[Collected data]
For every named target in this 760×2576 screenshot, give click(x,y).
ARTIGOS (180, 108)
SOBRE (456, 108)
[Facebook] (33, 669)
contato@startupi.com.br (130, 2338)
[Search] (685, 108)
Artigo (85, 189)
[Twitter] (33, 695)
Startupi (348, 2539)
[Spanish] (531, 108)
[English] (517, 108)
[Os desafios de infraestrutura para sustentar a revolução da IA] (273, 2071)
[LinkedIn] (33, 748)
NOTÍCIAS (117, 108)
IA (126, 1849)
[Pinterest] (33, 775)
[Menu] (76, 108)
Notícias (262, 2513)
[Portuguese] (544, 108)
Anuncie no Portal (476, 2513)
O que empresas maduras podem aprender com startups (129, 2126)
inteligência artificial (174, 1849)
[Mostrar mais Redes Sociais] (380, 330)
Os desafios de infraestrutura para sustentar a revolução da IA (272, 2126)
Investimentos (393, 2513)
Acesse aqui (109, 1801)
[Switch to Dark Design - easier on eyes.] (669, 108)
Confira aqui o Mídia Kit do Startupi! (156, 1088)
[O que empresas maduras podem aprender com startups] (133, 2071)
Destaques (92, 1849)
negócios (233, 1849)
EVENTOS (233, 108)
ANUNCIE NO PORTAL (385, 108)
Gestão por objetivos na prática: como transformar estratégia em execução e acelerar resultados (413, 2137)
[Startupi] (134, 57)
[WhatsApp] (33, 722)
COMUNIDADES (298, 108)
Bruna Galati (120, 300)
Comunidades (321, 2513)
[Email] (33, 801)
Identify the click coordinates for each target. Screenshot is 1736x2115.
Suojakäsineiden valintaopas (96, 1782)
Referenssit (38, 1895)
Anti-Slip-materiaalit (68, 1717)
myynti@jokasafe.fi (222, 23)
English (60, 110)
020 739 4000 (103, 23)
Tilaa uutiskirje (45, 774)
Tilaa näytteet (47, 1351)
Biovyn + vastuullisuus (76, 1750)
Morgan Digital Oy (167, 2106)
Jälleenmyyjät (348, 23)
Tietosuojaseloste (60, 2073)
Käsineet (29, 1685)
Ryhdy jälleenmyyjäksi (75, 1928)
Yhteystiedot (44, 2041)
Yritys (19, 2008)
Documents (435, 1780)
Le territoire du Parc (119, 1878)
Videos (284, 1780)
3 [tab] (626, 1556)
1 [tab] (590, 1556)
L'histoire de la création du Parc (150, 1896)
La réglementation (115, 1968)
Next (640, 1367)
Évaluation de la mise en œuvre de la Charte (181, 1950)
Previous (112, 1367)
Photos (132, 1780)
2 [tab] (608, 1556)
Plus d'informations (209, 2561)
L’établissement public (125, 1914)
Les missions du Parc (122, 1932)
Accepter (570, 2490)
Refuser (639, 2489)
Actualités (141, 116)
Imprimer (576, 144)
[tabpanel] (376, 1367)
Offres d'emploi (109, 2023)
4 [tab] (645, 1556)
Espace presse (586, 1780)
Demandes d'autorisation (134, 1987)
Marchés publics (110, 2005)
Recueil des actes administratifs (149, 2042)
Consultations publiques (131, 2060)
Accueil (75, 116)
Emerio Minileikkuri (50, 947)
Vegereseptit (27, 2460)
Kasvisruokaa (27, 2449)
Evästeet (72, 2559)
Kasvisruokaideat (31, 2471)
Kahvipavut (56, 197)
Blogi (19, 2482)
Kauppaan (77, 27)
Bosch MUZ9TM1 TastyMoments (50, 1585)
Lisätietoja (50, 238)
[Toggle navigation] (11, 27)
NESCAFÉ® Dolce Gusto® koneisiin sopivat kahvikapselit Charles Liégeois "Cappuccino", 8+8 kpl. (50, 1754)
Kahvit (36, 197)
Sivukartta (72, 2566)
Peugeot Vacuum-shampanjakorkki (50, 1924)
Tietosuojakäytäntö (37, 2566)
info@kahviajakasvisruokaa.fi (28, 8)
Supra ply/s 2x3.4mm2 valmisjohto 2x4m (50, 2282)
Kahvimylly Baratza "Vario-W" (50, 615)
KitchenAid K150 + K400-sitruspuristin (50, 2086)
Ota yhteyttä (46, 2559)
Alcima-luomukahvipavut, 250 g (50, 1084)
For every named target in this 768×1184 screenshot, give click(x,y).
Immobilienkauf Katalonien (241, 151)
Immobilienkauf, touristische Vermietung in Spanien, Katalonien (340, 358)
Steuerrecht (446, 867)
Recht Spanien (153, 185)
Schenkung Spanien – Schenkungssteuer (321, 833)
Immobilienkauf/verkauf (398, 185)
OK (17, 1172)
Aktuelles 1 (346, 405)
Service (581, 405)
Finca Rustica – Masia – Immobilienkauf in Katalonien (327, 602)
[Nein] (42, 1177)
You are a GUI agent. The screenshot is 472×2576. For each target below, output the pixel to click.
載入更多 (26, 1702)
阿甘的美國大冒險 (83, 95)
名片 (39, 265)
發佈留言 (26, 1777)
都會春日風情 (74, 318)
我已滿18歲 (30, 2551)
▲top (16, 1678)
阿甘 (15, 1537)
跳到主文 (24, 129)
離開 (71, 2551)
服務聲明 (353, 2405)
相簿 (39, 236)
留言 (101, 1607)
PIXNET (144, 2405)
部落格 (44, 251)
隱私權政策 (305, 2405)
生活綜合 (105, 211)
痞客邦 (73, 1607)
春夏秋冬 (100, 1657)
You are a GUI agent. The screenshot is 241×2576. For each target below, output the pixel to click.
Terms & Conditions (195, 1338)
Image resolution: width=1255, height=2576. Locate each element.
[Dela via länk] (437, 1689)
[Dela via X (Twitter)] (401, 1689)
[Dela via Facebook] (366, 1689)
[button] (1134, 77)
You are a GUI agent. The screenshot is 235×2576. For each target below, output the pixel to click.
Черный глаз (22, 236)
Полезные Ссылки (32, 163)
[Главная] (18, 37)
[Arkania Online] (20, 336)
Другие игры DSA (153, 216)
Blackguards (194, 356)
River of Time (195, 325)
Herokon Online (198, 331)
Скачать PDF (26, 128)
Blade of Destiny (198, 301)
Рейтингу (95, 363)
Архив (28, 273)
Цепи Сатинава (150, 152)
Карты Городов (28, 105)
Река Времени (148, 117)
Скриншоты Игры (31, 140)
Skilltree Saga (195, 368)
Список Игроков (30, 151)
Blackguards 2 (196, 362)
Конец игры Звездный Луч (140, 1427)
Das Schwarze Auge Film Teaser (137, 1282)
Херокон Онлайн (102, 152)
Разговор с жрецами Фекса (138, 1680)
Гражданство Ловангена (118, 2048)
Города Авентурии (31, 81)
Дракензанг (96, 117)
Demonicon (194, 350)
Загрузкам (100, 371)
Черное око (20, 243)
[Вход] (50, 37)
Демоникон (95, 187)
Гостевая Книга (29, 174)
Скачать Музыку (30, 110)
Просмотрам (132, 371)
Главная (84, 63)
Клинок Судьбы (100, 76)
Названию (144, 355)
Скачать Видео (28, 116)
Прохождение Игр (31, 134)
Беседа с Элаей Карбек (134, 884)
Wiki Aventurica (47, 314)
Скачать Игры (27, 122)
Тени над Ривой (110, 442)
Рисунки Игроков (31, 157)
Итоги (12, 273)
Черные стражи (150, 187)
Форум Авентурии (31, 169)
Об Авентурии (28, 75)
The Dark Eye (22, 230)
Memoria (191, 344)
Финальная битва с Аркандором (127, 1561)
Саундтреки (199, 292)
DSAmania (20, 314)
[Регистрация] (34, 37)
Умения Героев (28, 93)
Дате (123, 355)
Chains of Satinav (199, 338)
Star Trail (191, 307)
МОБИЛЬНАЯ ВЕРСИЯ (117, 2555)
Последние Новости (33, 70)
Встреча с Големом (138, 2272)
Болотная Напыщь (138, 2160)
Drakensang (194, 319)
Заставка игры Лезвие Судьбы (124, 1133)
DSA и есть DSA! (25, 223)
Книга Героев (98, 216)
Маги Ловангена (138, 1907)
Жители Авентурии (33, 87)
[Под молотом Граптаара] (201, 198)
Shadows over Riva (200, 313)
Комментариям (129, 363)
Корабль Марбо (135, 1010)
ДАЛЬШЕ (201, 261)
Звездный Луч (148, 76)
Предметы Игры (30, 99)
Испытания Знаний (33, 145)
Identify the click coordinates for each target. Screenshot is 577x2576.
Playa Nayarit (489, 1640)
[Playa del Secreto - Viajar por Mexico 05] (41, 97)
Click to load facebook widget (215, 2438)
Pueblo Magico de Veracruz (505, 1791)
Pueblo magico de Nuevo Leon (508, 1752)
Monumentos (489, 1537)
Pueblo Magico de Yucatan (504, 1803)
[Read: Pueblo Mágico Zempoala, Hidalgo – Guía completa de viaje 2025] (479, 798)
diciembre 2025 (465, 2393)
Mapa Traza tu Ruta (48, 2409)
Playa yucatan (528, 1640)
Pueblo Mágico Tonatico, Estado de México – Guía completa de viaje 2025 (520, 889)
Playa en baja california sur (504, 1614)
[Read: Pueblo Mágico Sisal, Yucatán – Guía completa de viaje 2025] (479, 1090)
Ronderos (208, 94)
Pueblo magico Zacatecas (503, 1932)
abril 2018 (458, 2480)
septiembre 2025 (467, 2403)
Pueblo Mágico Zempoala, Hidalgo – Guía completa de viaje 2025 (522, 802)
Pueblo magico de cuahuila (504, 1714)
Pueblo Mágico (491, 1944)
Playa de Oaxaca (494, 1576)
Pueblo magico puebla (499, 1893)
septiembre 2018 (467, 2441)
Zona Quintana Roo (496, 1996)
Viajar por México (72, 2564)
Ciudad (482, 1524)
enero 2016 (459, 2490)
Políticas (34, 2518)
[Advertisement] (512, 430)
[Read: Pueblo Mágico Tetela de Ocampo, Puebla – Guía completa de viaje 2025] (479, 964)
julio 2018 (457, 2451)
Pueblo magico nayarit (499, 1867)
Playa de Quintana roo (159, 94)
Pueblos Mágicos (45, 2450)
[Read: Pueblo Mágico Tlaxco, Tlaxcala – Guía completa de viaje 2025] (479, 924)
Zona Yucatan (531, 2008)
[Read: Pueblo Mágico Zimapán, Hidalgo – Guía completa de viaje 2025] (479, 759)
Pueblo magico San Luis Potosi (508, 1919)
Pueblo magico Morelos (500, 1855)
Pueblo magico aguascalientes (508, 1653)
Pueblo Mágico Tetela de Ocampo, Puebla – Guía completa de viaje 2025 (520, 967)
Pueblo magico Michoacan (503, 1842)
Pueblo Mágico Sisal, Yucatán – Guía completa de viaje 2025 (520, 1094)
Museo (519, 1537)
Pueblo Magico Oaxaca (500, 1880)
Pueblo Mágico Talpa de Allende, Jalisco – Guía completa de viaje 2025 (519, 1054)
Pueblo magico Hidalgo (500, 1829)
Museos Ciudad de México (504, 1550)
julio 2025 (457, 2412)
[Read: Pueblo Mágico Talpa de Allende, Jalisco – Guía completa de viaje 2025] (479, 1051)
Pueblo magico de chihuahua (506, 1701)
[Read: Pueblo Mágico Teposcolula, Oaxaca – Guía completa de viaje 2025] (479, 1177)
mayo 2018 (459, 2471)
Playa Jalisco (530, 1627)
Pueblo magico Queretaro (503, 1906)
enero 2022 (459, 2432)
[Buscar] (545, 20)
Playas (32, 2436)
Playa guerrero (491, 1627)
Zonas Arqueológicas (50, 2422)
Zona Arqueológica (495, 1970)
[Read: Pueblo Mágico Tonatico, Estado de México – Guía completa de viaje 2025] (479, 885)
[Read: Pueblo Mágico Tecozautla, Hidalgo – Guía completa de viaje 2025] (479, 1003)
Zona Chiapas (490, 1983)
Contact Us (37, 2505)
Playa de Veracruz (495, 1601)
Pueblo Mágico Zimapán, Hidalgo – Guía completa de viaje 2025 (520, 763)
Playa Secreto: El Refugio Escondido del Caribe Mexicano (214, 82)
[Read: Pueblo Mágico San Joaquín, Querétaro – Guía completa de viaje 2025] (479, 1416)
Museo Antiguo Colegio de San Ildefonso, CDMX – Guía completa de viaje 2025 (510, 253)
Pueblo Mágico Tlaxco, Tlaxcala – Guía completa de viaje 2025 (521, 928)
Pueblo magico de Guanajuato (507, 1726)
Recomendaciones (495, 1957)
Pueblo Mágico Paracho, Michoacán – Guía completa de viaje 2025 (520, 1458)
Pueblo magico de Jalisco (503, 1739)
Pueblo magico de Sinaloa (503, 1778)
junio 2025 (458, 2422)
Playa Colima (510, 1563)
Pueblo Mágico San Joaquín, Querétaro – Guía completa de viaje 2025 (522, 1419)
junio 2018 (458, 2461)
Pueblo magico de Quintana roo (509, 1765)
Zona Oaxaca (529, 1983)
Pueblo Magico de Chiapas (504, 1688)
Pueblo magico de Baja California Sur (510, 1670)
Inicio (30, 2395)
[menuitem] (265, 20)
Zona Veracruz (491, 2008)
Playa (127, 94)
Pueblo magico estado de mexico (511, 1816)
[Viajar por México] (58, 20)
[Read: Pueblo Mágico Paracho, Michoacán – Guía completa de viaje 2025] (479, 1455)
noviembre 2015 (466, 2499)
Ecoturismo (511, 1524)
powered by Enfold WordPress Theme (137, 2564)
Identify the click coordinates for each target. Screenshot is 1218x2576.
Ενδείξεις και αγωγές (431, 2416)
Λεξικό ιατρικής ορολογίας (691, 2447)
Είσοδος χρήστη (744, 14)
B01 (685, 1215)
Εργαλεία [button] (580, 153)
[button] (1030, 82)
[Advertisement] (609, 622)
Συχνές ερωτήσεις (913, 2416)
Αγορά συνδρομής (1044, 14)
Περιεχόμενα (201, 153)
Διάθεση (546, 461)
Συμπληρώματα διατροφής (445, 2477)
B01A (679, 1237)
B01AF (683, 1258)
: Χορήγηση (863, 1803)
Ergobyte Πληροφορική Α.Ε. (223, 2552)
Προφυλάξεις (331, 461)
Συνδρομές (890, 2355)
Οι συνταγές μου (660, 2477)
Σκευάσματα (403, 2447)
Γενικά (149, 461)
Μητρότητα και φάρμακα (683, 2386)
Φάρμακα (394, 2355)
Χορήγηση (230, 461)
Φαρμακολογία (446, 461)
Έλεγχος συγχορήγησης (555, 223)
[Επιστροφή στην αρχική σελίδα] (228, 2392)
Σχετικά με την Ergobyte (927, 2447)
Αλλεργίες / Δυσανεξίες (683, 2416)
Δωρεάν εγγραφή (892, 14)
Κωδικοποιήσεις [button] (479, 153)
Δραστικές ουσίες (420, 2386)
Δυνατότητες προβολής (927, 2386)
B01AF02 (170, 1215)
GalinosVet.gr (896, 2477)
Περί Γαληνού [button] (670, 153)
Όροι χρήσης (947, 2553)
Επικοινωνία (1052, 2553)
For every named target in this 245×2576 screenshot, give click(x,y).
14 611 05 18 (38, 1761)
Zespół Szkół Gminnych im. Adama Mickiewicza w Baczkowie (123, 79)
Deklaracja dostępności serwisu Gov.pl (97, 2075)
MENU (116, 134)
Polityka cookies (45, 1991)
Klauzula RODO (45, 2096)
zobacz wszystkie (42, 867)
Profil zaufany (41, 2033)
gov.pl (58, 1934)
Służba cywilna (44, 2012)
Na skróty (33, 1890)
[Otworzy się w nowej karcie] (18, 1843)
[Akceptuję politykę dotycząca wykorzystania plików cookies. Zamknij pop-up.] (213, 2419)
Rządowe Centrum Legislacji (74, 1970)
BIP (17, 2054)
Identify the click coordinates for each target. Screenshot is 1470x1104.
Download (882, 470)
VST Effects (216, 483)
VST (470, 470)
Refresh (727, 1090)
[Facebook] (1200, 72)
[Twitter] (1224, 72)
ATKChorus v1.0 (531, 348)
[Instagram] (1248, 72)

## EXERCISE
Your answer consists solely of the lines from the top of the records above through the line that contains "[English] (517, 108)", each echoed exactly.

## EXPECTED OUTPUT
For every named target in this 760×2576 screenshot, give click(x,y).
ARTIGOS (180, 108)
SOBRE (456, 108)
[Facebook] (33, 669)
contato@startupi.com.br (130, 2338)
[Search] (685, 108)
Artigo (85, 189)
[Twitter] (33, 695)
Startupi (348, 2539)
[Spanish] (531, 108)
[English] (517, 108)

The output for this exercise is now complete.